Post by amberwolf » May 11 2020 11:57am

If you can keep them cool enough, many motors can handle a lot more power than their size might indicate, at least for short runs. That's one way the sellers "justify" their ratings in the RC world, where battery size limits runtime severely.

But cooling the motor means forcing air over it, whcih means diverting air from smooth flow around the plane. :( If the motor is completely exposed directly to the airflow in the propwash, and the prop is high speed, it can work well enough. But that makes for worse gliding aero.

Ducting air into the motor housing (keeping aero more intact when not running it) using high speed fans or just fanblades on the motor shaft itself, and well-designed intakes and outlets in the housing, is probably a better option for a glider. Might even be possible to make cable-operated covers for the intakes/outlets to reduce their aero impact during gliding (though the prop itself is going to make more drag by far than they would, even if you can feather it flat).


Another issue with motor ratings is that power output is RPM-dependent. So you'd probably want to see the dyno plot for the motor you want to use, to see if it can produce the power you need at the RPM you need, or if that is going to overload it.


There are places like Joby that make good motors with realistic ratings, according to those that use them; I *think* that was the kind Farfle used.
EDIT: no, looks like he was using a Zero motorcycle 75-series.
viewtopic.php?f=38&t=89043
but that gives you another option branch--used EV motors....



There are good controllers for the high current range...but you might also need a high ERPM range, depending on the specific motor you use, and whether you use a gearbox to gear down the motor speed for the prop, or directly drive the prop with it, and what kind of prop speeds you end up needing.

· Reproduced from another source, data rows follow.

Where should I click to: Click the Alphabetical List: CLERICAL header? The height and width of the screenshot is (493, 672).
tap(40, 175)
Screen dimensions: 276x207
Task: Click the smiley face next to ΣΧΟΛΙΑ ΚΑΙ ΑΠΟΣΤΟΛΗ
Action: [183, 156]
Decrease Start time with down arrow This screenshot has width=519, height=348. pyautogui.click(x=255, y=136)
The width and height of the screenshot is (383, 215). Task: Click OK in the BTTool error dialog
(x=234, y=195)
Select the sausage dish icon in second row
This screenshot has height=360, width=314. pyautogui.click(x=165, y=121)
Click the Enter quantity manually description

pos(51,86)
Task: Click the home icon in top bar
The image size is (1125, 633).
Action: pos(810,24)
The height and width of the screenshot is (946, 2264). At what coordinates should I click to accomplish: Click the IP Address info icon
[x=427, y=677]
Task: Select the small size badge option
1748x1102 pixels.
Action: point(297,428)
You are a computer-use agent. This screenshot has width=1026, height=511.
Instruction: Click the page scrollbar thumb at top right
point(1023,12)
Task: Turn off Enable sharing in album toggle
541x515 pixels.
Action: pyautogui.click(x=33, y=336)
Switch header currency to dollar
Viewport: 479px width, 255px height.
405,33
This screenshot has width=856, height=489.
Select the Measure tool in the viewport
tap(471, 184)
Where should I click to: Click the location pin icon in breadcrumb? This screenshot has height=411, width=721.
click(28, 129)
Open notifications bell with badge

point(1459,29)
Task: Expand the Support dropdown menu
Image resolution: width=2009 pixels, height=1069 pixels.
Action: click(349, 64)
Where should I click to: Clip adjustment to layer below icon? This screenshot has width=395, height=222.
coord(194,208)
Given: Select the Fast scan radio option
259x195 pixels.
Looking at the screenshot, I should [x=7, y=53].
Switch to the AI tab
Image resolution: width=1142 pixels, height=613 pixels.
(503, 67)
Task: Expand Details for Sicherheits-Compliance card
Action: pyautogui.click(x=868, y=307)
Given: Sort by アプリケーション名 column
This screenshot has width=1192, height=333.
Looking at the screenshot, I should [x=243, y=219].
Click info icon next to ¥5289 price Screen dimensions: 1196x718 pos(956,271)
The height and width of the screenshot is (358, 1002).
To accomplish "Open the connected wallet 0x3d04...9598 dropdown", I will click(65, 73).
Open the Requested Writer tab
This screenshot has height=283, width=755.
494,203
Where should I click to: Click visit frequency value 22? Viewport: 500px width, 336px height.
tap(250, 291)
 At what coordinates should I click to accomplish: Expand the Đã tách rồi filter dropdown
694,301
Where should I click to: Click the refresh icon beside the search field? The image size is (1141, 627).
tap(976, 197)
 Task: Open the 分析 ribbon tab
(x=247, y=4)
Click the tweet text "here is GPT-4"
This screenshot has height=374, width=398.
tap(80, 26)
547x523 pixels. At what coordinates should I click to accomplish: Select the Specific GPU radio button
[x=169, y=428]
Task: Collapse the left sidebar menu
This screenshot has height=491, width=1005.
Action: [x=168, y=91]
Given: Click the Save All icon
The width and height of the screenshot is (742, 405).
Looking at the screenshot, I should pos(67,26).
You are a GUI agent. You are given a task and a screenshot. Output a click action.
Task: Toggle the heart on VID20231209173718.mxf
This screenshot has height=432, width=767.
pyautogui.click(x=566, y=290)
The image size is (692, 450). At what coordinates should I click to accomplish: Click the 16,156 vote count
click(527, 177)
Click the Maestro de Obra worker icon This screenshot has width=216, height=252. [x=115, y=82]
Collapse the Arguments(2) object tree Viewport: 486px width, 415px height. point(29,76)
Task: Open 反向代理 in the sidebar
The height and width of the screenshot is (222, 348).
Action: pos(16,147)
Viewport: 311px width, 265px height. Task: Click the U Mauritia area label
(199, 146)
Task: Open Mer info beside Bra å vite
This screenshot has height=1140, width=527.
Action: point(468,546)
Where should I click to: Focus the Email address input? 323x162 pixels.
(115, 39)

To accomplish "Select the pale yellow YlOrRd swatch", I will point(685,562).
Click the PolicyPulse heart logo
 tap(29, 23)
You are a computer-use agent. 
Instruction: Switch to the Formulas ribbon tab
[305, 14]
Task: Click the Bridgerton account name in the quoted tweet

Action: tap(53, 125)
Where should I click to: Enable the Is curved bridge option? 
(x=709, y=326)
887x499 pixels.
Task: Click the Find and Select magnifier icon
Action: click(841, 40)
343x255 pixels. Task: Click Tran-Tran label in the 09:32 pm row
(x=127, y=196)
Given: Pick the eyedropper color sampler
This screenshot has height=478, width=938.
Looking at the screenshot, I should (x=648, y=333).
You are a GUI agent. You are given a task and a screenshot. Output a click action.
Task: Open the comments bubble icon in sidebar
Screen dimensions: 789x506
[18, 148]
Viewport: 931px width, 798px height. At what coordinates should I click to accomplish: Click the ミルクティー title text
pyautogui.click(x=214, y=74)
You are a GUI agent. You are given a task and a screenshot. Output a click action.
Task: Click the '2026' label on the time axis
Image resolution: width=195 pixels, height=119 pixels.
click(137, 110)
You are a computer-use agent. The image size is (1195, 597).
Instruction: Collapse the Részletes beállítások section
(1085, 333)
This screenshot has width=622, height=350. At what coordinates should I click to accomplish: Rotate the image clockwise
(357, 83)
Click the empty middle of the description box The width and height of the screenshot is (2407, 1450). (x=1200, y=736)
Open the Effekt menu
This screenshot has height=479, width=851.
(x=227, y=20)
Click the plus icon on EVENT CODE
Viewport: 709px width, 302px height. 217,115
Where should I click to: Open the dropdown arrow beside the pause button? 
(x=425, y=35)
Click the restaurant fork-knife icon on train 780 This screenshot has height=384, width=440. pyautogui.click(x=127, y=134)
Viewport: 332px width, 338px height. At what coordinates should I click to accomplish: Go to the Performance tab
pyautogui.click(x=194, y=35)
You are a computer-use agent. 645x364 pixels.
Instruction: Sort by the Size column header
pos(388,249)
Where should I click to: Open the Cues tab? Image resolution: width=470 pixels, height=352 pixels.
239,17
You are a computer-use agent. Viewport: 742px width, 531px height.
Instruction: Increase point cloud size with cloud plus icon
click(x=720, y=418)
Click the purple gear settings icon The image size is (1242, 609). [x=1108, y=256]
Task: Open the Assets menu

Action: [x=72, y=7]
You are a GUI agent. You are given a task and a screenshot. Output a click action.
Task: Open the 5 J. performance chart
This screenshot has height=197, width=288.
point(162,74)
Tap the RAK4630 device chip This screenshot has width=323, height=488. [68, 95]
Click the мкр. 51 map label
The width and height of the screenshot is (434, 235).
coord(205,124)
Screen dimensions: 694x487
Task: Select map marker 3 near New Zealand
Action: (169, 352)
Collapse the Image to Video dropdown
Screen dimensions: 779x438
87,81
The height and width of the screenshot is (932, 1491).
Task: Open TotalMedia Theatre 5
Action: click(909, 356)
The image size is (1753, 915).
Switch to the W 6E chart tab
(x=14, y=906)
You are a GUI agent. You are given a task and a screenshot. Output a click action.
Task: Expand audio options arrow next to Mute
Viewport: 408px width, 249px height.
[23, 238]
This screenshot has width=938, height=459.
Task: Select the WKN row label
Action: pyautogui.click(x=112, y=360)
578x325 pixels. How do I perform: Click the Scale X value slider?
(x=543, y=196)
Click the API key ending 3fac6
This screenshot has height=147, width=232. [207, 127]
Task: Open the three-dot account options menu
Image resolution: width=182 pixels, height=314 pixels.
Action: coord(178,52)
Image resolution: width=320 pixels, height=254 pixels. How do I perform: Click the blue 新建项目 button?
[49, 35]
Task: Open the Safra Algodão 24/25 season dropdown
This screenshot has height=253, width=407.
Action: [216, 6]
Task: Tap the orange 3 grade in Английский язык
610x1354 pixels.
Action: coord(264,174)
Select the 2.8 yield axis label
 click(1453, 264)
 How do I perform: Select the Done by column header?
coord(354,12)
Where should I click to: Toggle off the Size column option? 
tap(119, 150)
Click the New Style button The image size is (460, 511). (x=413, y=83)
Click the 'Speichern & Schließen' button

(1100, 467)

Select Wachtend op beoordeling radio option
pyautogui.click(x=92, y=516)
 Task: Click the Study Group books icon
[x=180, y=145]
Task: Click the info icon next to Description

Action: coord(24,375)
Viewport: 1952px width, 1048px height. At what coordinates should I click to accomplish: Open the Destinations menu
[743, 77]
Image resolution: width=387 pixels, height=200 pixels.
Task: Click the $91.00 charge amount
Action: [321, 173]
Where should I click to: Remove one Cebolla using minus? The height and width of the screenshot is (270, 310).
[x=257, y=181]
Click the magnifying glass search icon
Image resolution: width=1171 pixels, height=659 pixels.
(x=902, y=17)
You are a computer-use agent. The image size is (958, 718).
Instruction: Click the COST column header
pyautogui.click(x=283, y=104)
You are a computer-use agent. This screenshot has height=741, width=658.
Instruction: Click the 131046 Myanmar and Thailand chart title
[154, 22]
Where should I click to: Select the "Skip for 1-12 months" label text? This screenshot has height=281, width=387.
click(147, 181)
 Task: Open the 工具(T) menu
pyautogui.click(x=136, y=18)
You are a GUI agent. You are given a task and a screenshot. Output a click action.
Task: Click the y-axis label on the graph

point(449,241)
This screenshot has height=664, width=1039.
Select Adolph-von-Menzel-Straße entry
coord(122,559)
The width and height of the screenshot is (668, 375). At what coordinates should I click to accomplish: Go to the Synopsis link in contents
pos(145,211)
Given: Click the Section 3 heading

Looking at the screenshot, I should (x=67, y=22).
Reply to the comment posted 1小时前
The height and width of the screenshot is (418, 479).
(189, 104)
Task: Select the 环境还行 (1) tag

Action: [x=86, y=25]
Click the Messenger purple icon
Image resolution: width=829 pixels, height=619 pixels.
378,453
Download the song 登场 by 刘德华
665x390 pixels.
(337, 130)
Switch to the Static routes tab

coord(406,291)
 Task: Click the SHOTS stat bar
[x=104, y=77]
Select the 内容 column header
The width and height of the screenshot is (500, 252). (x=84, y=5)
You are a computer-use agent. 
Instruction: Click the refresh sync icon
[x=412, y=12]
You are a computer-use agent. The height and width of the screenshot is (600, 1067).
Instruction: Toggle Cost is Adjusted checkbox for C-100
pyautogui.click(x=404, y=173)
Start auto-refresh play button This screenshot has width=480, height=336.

If the ERPM isn't too high, you may be able to use things like used EV controllers, with their brain replaced with something like a Lebowski brainboard, or something off the openinverter project, etc., depending on how far into the DIY realm you're willing to go. This projec helps show how that can be done, once it's finished:
viewtopic.php?f=30&t=105711




Another option is brushed motors. Not as efficient as brushless, so larger for the same power application, but there are some high-power motors and controllers out there relatively cheap in the used market. However, most of the big brushed motors are for ground-based applications in which size or weight is not a limitation.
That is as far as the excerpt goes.